Eles se vestiram de roupas velhas e traziam pães bolorentos e odres gastos para dizer que vinham de um terra distante e que tudo aquilo era novo quando eles saíram de sua terra, e que pretendiam fazer uma aliança com Israel. Josué 9.

Com esta estratégia eles se passaram por estrangeiros distantes e acabaram por fazer uma aliança com Israel. Josué e os anciãos não consultaram ao Senhor e realizaram um pacto com eles baseado nas aparências. As roupas gastas, os odres remendados e os pães embolorados foram as artimanhas da justiça própria para engambelar os tolos.

Quando Josué e os lideres descobriram a farsa já era tarde. Eles estavam sob a proteção de um juramento, e o único castigo foi torná-los rachadores de lenha e carregadores de água, mas isto teve um custo alto. O acordo descabido e a presença dos gibeonitas no meio do povo de Deus causou consequências sérias. 2 Samuel 21:1-9.

As aparências enganam. A ética humanista é semelhante à ética cristã na exterioridade, contudo, bem diferente em sua motivação e natureza. A capa da Babilônia é de faixada, promovida pela justiça própria e a vanglória. O que conta, neste caso, é a conduta correta e o estilo garboso, enquanto a ética cristã se fundamenta no amor que procede da vida de Cristo que se manifesta no coração da nova criatura em humildade e mansidão.

Olhando de fora os comportamentos de ambos parecem iguais, mas analisando as intenções vemos uma abismo no meio. Um é forjado na justiça do homem, todavia, o outro, no amor de Deus. O humanismo é quase perfeito na ética estética, mas um desastre na ética intrínseca. O teatro é espetacular. A vida no camarote é um caos.

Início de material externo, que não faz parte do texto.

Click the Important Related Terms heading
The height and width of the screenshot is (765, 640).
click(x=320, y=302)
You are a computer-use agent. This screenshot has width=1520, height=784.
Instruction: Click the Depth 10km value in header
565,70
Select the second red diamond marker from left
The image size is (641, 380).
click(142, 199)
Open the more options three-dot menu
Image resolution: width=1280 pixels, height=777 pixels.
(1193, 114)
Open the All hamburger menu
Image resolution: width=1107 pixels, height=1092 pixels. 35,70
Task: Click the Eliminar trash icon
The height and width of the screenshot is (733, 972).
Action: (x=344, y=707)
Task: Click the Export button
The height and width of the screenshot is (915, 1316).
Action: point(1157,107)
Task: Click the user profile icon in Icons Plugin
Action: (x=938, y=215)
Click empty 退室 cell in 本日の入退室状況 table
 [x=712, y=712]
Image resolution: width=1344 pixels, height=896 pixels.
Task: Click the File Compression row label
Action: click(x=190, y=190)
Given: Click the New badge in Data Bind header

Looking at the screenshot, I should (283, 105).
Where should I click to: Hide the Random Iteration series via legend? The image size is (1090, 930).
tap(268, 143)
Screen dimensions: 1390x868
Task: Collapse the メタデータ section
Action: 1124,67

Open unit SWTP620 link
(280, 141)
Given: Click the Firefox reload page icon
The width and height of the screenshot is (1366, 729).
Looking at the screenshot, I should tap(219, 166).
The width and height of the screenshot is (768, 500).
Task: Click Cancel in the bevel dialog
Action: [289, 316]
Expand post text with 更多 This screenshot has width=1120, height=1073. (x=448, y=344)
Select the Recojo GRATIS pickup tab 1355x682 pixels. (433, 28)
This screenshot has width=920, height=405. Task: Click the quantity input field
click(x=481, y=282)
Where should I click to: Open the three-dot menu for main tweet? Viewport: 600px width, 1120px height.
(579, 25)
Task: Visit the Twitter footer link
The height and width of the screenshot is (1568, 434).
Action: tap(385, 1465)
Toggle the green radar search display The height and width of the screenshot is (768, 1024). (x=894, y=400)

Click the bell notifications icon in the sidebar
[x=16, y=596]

O odre do judaísmo pós babilônico é do estômago de bodes e encontra-se seco, duro e ríspido. O odre da igreja é construído pelas vísceras do Cordeiro de Deus que se renovam cada manhã pelas misericórdias de Abba. É um recipiente novo e que se expande no processo dinâmico da história.

Enquanto o velho sistema se preocupa com o patrimônio terreno, bem como os usos e costumes de uma sociedade amancebada com o mundo carrasco, a nova comunidade emancipada focaliza-se no Bem Supremo em favor das pessoas que Deus ama.

A igreja é um povo em peregrinação rumo à Nova Jerusalém. É uma coletividade viva e evolutiva que se renova sempre. É um corpo comunitário governado pelo Amor Soberano que determina as funções de acordo com os dons corporativos distribuído de modo bem equilibrado pelo Espírito Santo. Romanos 12:3-7.

Quando, no princípio da história cristã, a igreja ia quebrando a casca do velho odre judaico e construindo o seu odre particular, ela teve que viver muitos anos nas catacumbas, rompendo o sufoco do modelo controlador dos judaizantes que nunca se deram por descartados deste contexto. Essa é uma tiririca persistente, que depois de Teodósio conseguiu engessar, com toda a armadura babilônica, a leveza da fé cristã.

O cristianismo romano retornou ao modelo arcaico do judaísmo babilonizado e a igreja foi modelada no esquema do império decadente. Temos assim um odre velho, hierarquizado, cheio de conchavos querendo manter o vinho novo em expansão em seu sistema roto e enrijecido. Não era possível; daí as muitas rebeliões.

A história da igreja mostra muitas tentativas de grupos conscientes que buscavam a via de libertação e que foram sufocados como hereges. Mesmo assim, um fogo de monturo sempre queimou por baixo dos escombros trazendo a esperança de uma nova realidade.

A reforma foi uma estocada violenta no velho sistema, entretanto, como dizia Dr. Purim, meu ilustre professor, "nós saímos do catolicismo, mas o catolicismo não saiu de nós". O sistema protestante ainda traz as vestes sacerdotais dentro de um clero esclerótico.

Precisamos de luz em nossa caminhada. Precisamos de uma visão clara do modelo da graça plena. Precisamos encontrar aquele odre que permita o desenvolvimento alegre com singeleza de coração em que se manifestem os quatro suportes importantes para a preservação desse vinho novo. E perseveravam na doutrina dos apóstolos e na comunhão, no partir do pão e nas orações. Atos 2:42.